By Brian Kingston, MC Assembly – Courtesy of SMT Magazine

Perhaps more important than the technology and tools a manufacturing company has are its people. People are what make a company truly great and the process of recruiting talented, skilled, dedicated employees and training them properly for success is an important aspect of any manufacturing company.

At MC Assembly, we are very involved in the local community and make an emphasis on volunteering and helping with CareerOneStop, American Job Center or what we locally call CareerSource Brevard. This active involvement allows us to network with other professionals and meet a local candidate pool that one will not be able to find on job boards or through a recruiting agency. We also participate in internship programs in hopes the intern will succeed and we will be able to hire them full time.

Some other ways we find candidates include employee referral programs, partnering with the local community, participating in job fairs, and working with and volunteering at the local high school and vocational school. Community outreach initiatives are also very important when finding new candidates.
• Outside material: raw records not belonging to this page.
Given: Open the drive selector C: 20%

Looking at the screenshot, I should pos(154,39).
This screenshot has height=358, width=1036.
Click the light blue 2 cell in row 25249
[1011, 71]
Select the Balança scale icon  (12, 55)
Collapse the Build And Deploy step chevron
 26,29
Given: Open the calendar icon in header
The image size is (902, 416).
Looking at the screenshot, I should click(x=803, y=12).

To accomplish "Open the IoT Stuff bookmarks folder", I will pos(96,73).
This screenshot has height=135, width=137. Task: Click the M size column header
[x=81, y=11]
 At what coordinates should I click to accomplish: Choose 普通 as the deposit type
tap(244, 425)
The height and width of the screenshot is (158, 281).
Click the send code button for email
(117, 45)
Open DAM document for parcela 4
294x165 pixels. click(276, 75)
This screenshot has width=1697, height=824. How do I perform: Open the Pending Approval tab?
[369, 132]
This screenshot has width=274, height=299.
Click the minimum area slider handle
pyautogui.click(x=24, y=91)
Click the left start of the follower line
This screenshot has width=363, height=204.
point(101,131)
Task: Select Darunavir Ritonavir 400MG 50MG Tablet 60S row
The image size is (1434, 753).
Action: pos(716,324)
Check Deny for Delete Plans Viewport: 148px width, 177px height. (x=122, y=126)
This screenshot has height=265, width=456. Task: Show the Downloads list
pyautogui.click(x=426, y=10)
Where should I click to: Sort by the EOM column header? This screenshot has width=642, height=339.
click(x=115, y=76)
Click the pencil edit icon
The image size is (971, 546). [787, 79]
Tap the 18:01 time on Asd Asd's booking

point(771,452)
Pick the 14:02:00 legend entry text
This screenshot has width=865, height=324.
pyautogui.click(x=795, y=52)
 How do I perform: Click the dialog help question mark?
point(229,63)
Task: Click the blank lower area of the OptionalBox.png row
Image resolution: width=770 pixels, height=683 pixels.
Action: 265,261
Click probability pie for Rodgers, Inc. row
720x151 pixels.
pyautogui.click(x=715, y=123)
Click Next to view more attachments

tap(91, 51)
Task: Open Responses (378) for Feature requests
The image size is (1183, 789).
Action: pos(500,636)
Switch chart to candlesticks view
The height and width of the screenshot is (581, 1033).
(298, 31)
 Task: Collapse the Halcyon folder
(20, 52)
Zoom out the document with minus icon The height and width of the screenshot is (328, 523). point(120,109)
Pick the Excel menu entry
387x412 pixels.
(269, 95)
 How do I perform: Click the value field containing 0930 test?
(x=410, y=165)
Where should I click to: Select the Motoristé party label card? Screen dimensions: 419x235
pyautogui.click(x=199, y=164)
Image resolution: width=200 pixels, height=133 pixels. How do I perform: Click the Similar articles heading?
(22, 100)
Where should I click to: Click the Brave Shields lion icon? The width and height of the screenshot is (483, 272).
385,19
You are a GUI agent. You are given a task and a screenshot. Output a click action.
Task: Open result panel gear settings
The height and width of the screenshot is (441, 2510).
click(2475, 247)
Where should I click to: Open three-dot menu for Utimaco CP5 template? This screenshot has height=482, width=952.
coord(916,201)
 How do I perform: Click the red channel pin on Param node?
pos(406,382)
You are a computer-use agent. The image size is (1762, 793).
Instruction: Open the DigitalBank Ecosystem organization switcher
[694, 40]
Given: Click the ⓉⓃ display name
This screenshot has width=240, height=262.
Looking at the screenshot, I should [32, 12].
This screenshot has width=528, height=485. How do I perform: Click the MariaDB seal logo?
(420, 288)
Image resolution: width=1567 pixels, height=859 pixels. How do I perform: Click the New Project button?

In today’s market, it’s not only about what the candidate can contribute to the company, but what can the company contribute to the candidate: “Do you allow room for advancement?” “How is your on-the-job training program?” “Do you have tuition reimbursement?” “Do you contribute or volunteer with a cause the candidate is passionate about?” All these methods are very important in finding people.

Right now, one of the biggest challenges facing manufacturing companies is recruiting millennial talent. There is an outdated mentality that with manufacturing, you do not have autonomy, that it’s challenging work and there’s no opportunity for individualism or advancement. At MC Assembly, we counter that by giving employees an opportunity to voice their thoughts and take ownership over their work, by voicing how they think things should or shouldn’t be done. It really gives us an upper hand honing in on our manufacturing process and making it the best we can. It’s critical for our future that we be able to bring in younger talent. We’ve also introduced a lot of incentives like tuition reimbursement and on the job training that can help us attract and retain that talent.

The use of social media sounds cliché, but in manufacturing it is critical to reach millennial talent. Recent statistics show that over 85% of millennials have smartphones and touch them more than 45 times per day. Five out of six millennials connect with companies via social media networks. If your company is not active and does not invest in social media today, you are simply not visible to this generation and missing out on this talent pipeline.

Another challenge facing many manufacturing companies today is finding candidates with the right skill sets to fill specific jobs. There is a real gap of skilled manufacturing talent, largely because many schools have not been teaching manufacturing skills for nearly two decades.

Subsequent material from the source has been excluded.